Matrix Multiplication

Composing transformations through matrices

Matrices as Transformations

Before we can understand matrix multiplication, we need to see what a single matrix does. A 2x2 matrix is not just a grid of numbers - it is a complete description of how to transform space.

When we multiply a matrix by a vector, we are asking: where does this vector land after the transformation? The answer comes from a beautifully simple rule: the columns of the matrix tell you where the basis vectors $\hat{i}$ and $\hat{j}$ end up.

Interactive: Matrix-Vector Multiplication

\vec{v} = (1.0, 1.0)

A\vec{v} = (1.0, 2.0)

Drag the white vector to see how the matrix transforms it

The formula for transforming a vector is:

\begin{bmatrix} a & b \\ c & d \end{bmatrix} \begin{bmatrix} x \\ y \end{bmatrix} = x \begin{bmatrix} a \\ c \end{bmatrix} + y \begin{bmatrix} b \\ d \end{bmatrix}

Read this carefully: we take $x$ copies of the first column and $y$ copies of the second column, then add them together. The columns of the matrix are literally the transformed basis vectors.

Reading a Matrix

This insight changes how we should think about matrices.
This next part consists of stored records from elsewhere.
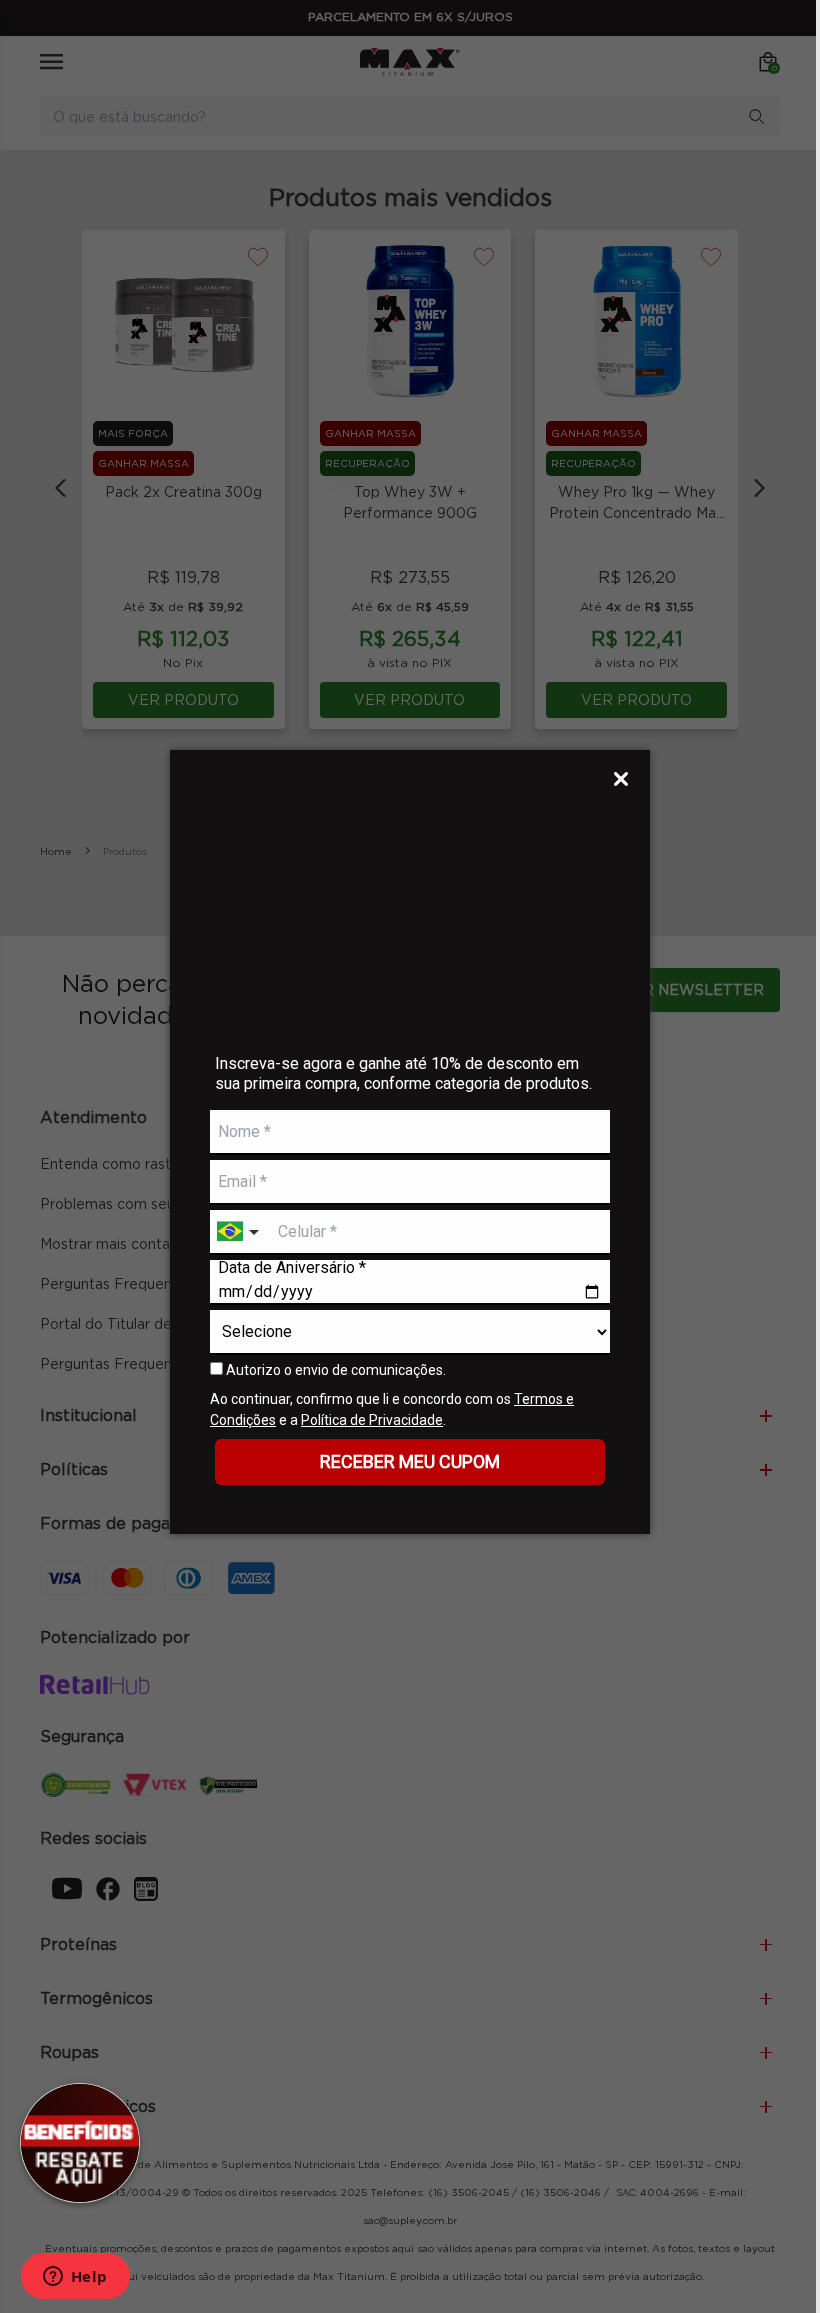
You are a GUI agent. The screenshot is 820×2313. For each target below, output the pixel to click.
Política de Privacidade (372, 1420)
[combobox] (240, 1232)
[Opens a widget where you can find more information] (75, 2278)
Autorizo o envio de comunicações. (334, 1370)
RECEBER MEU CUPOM (410, 1461)
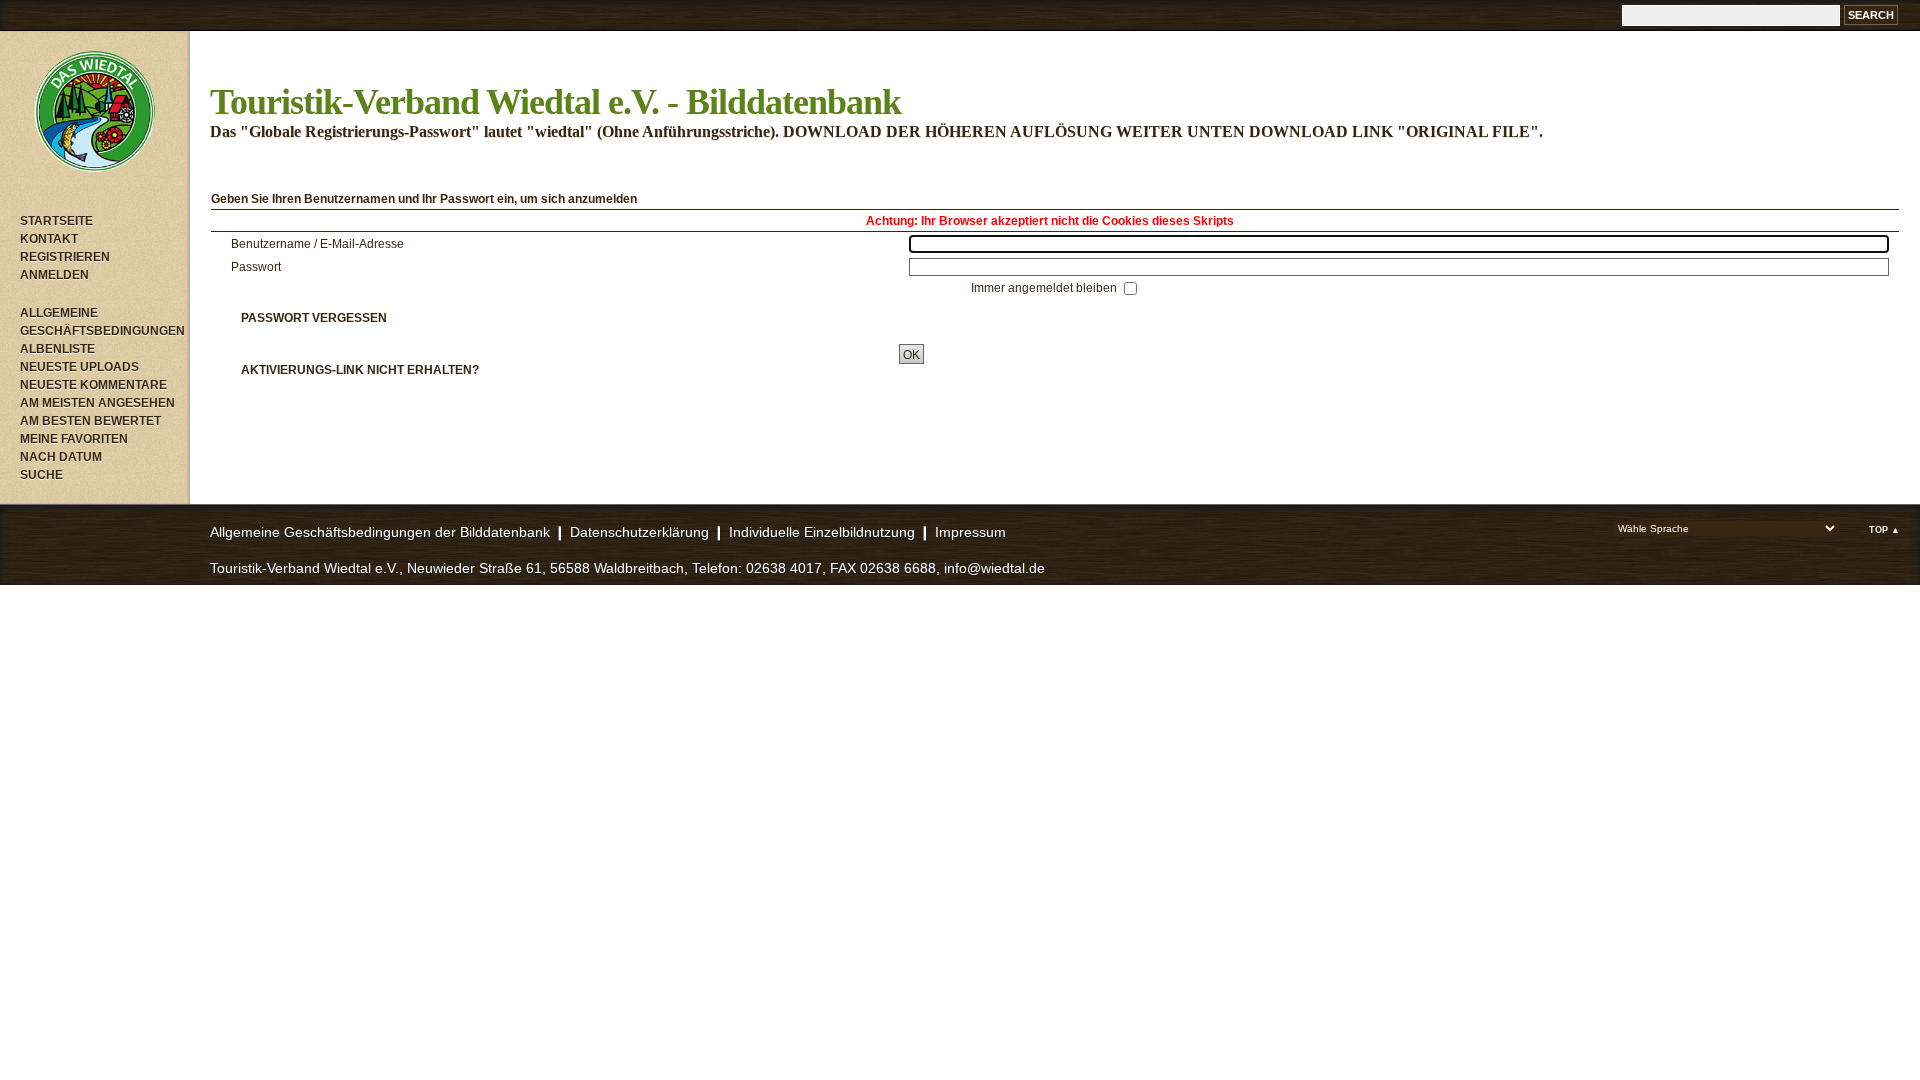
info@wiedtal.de (994, 568)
Instead of memorizing a formula, we can read what a matrix does directly from its columns.

The first column tells us where $\hat{i} = (1, 0)$ lands. The second column tells us where $\hat{j} = (0, 1)$ lands. Everything else follows from linearity.

Interactive: Build Your Own Transformation

a (top-left)1.0

b (top-right)0.0

c (bottom-left)0.0

d (bottom-right)1.0

A = \begin{bmatrix} 1.0 & 0.0 \\ 0.0 & 1.0 \end{bmatrix}

The columns of the matrix are where i and j land after transformation

Try setting $a = 0, b = -1, c = 1, d = 0$ . You will see a 90 degree rotation. Set $a = 2, b = 0, c = 0, d = 2$ for uniform scaling. The numbers directly encode the geometry.
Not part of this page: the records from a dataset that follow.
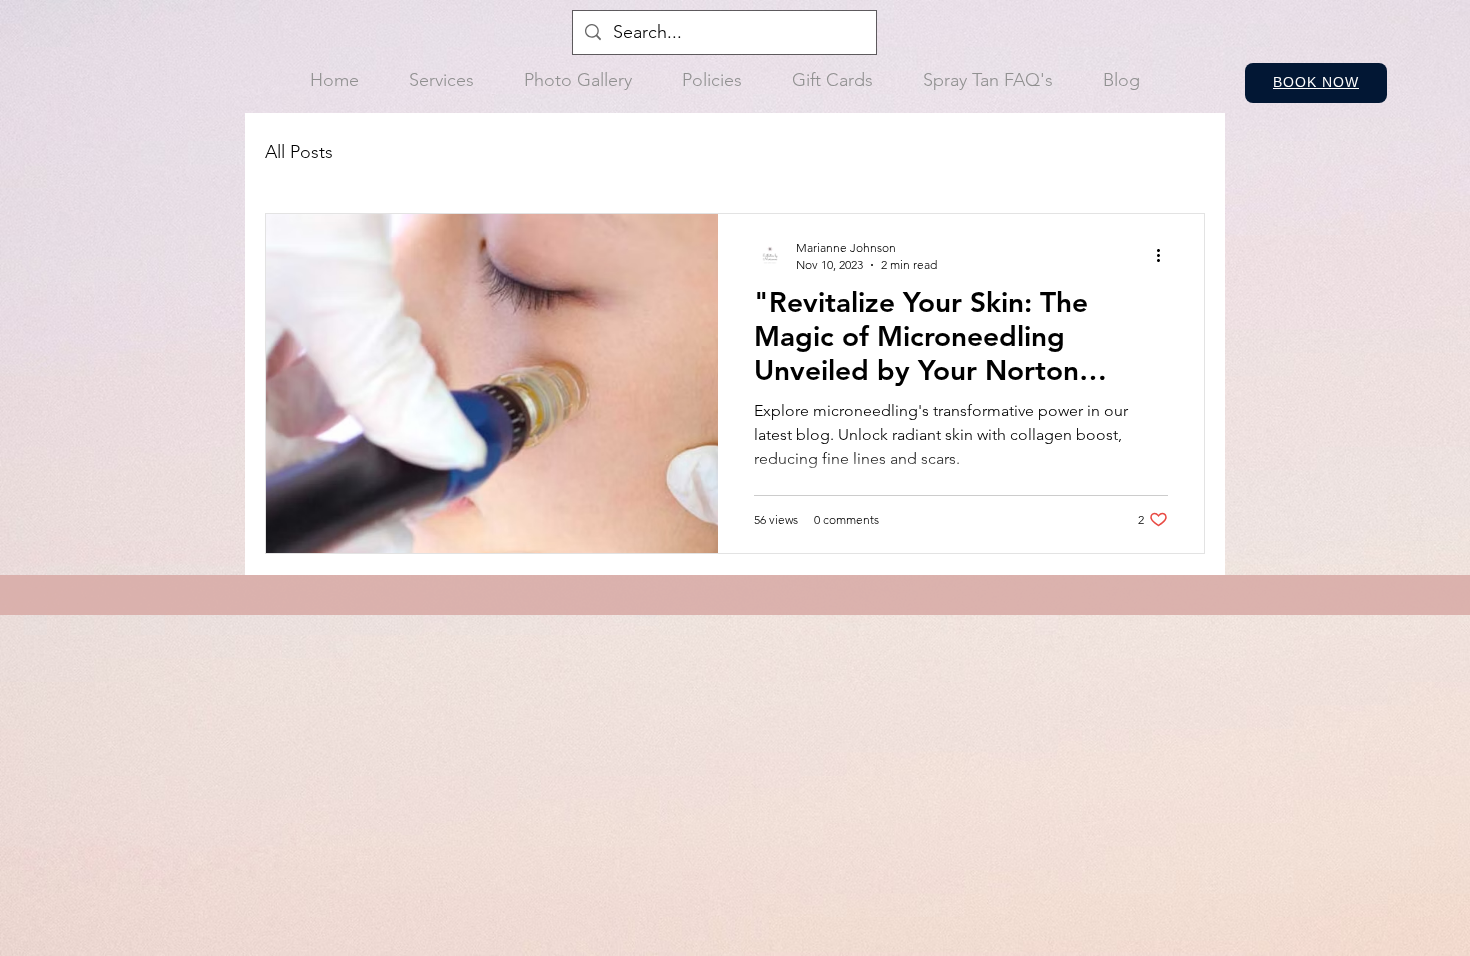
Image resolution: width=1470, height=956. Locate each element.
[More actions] (1165, 255)
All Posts (299, 152)
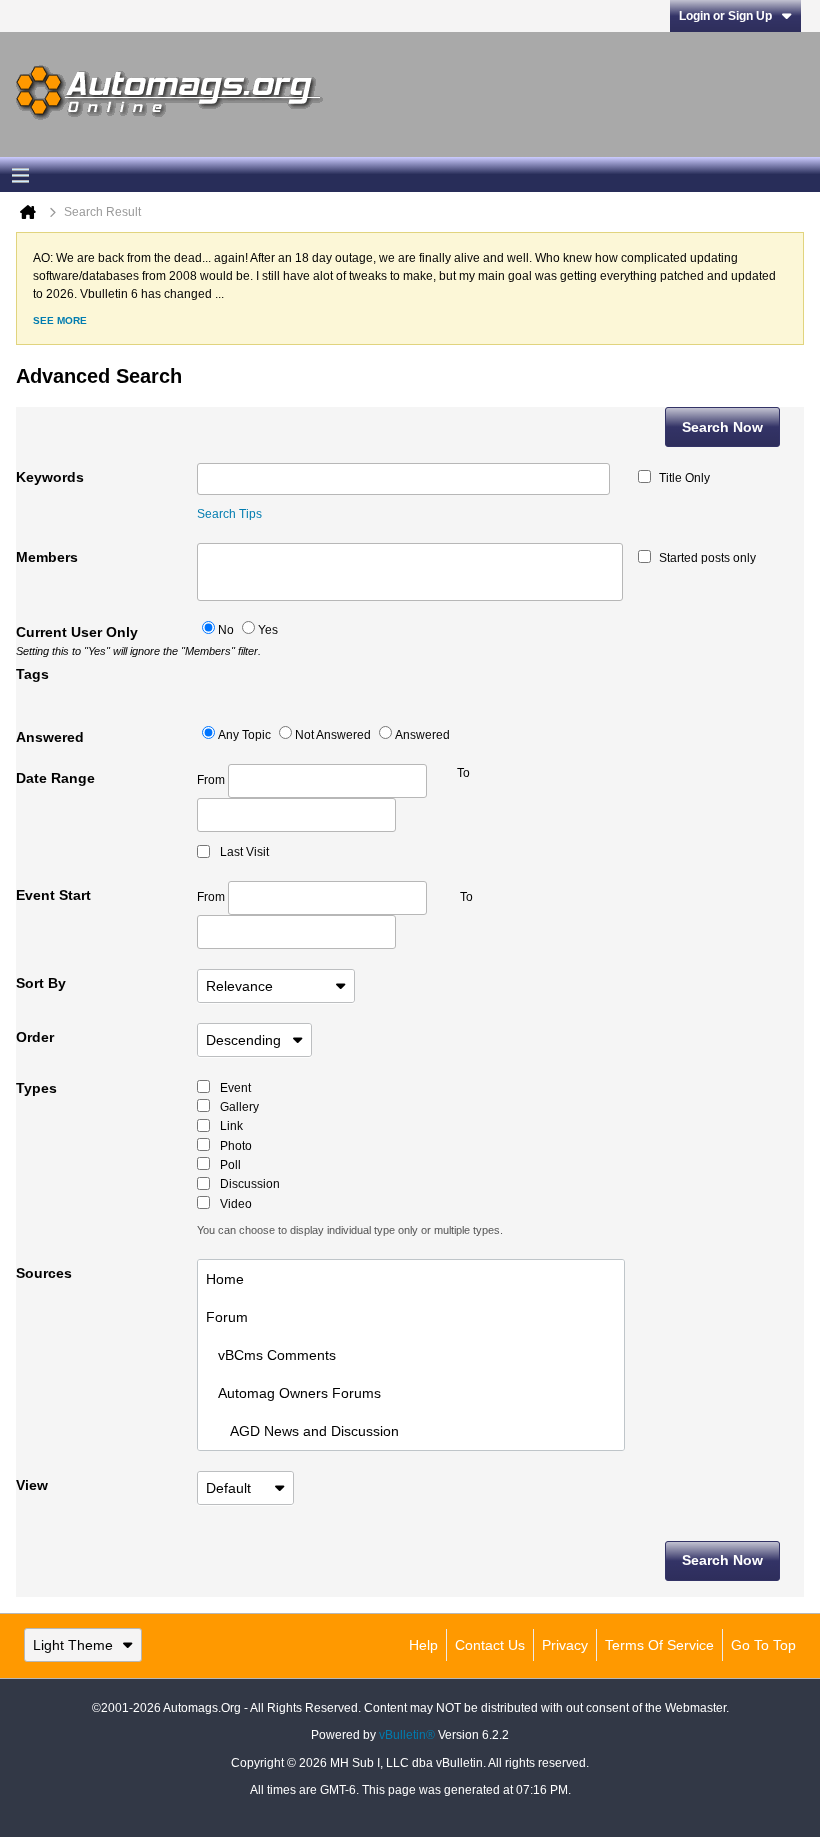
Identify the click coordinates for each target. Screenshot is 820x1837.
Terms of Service (659, 1645)
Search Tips (229, 514)
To (466, 897)
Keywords (50, 477)
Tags (32, 674)
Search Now (722, 427)
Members (47, 557)
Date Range (55, 778)
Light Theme (73, 1645)
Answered (50, 737)
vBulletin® (407, 1735)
Composition: One Transformation After Another

Now for the key insight that unlocks matrix multiplication. Suppose we have two transformations, each described by its own matrix. What if we want to apply one, then the other?

We could transform a vector by the first matrix, then take that result and transform it by the second matrix. But there is a better way: we can combine the two matrices into a single matrix that captures the entire composed transformation.

Interactive: Composing Two Transformations

Step0

Original vectors i and j

A = \begin{bmatrix} 0.87 & -0.5 \\ 0.5 & 0.87 \end{bmatrix}

Rotation

B = \begin{bmatrix} 1.5 & 0 \\ 0 & 0.5 \end{bmatrix}

Scaling

When we write $BA$ , we mean: first apply $A$ , then apply $B$ . The resulting matrix $BA$ is computed by asking where the basis vectors land after both transformations.

(BA)\vec{v} = B(A\vec{v})

The product matrix $BA$ captures this composition. Its first column is where $\hat{i}$ ends up after both transformations. Its second column is where $\hat{j}$ ends up.

The Multiplication Formula

To compute the product, we transform each column of the second matrix by the first matrix:

\begin{bmatrix} a & b \\ c & d \end{bmatrix} \begin{bmatrix} e & f \\ g & h \end{bmatrix} = \begin{bmatrix} ae + bg & af + bh \\ ce + dg & cf + dh \end{bmatrix}

Each column of the result comes from multiplying the left matrix by the corresponding column of the right matrix. This is not an arbitrary formula - it is the natural consequence of composing transformations.

Order Matters

Here is something crucial that catches many people off guard: matrix multiplication is not commutative. In general, $AB \neq BA$ .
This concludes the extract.